The first marketing aspect I will be discussing is direction of communication. The classic marketing technique was simply one-way communication or unidirectional: A company would actively send a message to consumers who would passively receive it. Now the process is much more fluid and of a dialogue that takes place between consumer and producer; it is bidirectional. A company can send a message to consumers and receive feedback from them. This isn’t to say feedback didn’t happen in the classic communication model, but it wouldn’t have been public as it probably would have been in the form of a letter, phone call, or face-to-face conversation. Thus, communication was still one way. With the rise of companies’ use of social media, this feedback can take place on a public forum for other consumers and prospective customers to see. Therefore the process has become much more transparent. If a company doesn’t respond to a customer, it looks bad. As you can see from the Shannon-Weaver Model of Communication below, social media marketing allows for the feedback loop whereas early communication scholars believed that communication was one way, the audience was a sponge, passively receiving media messages and not interpreting them (Croteau, Hoynes & Milan, 2011). In the model, which also incorporates Stuart Hall’s encoding-decoding process, the producer encodes a message with its intended meaning and then the audience can decode the message either in the way the sender intended or yield a completely different message.
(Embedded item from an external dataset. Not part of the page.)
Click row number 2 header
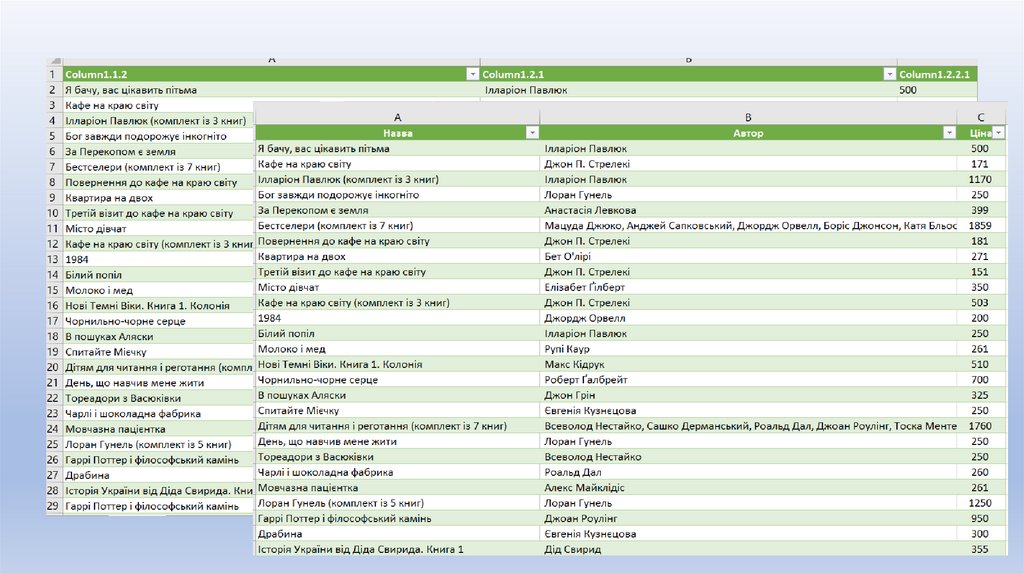This screenshot has height=574, width=1024. coord(52,90)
In my discussion post this week, I talked a little bit about the prosumer — this idea was first used in the communications field by Marshall McLuhan and Barrington Nevitt (1972) and the term was coined by futurologist Toffer (1980). It refers to the fusion of the consumer and producer. Since communication has become a conversation, consumers now have the ability to influence the production process. They can tell the company how to improve a product, suggest a new product that would meet their needs, etc. In this aspect, I would say social media marketing is much more effective than the classic model because these platforms foster a symbiotic relationship between the consumer and company where both parties’ needs are being addressed and fulfilled.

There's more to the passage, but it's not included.